The line that contains "Task: Click the 14/ 50文字 character counter" marks the start. Please set it down, with every later line of the data, exactly and without pictures.

====== Task data

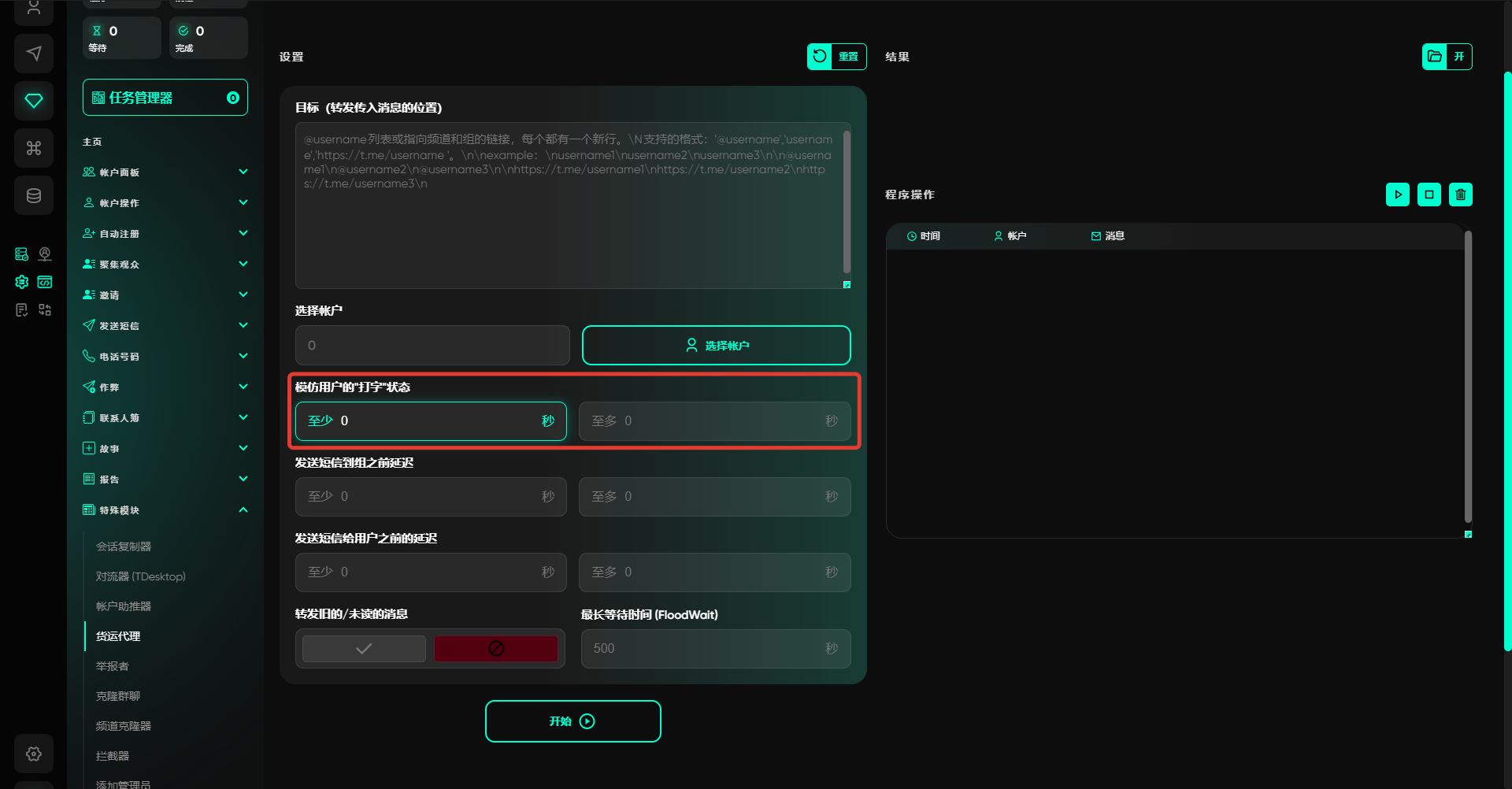Click the 选择帐户 button

[x=716, y=346]
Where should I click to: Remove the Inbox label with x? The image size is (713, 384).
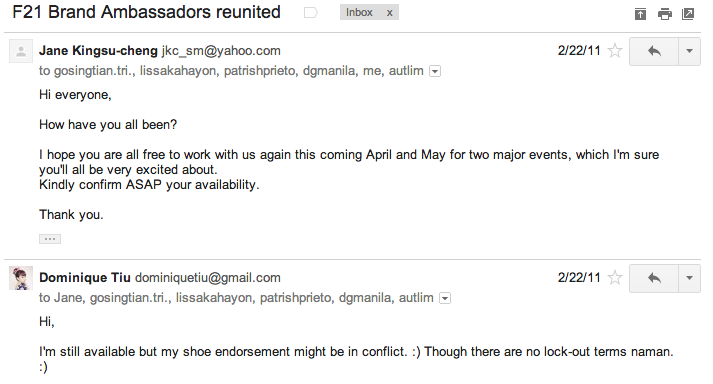[x=390, y=13]

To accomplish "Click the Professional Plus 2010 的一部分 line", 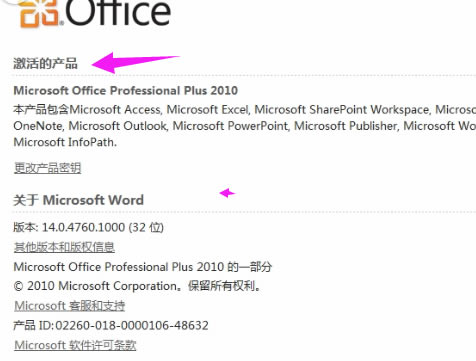I will pos(143,267).
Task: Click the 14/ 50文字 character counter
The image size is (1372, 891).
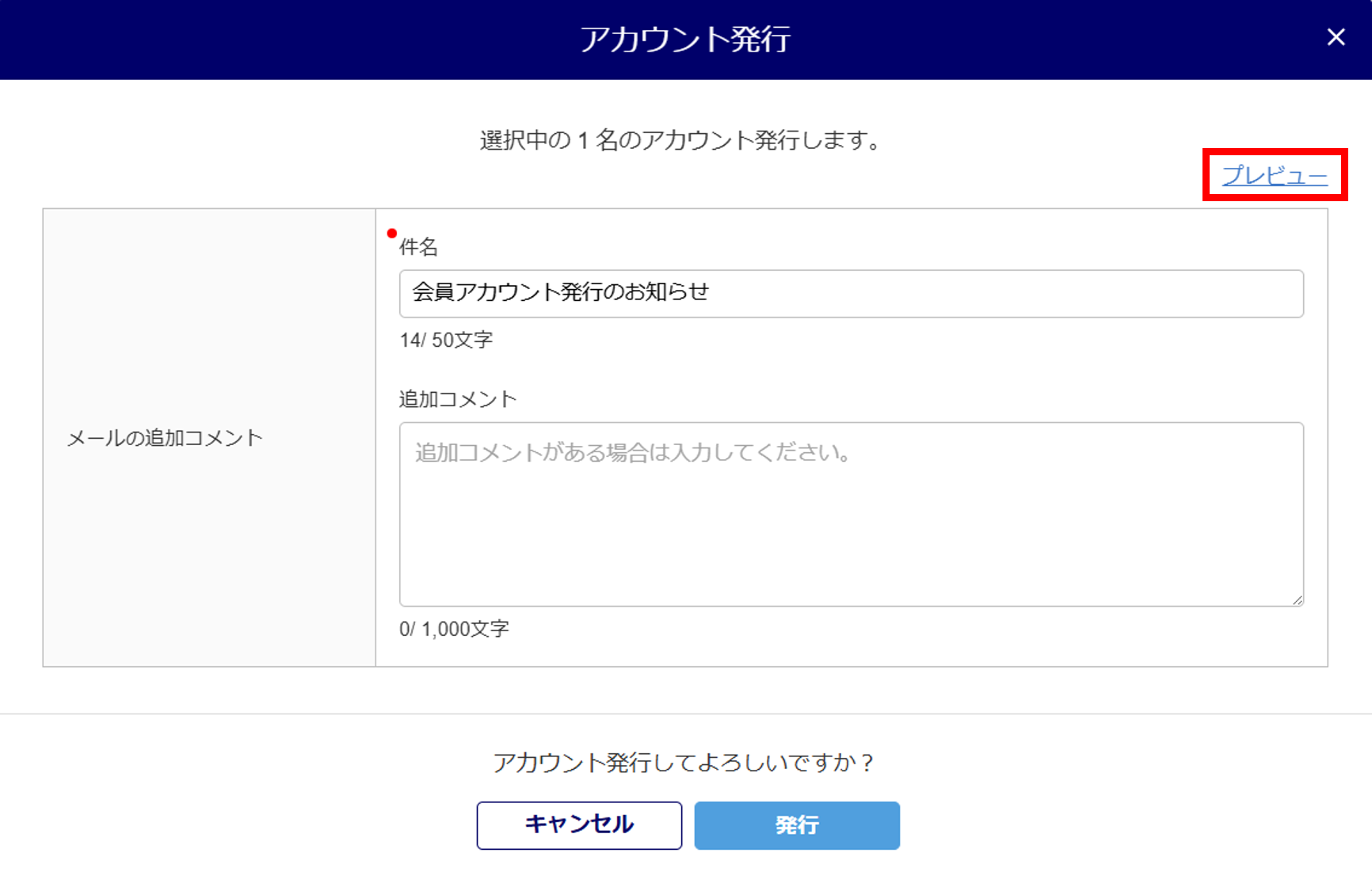Action: coord(446,341)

============

» **Result of this exercise**:
Task: Click the 14/ 50文字 character counter
The image size is (1372, 891).
Action: coord(446,341)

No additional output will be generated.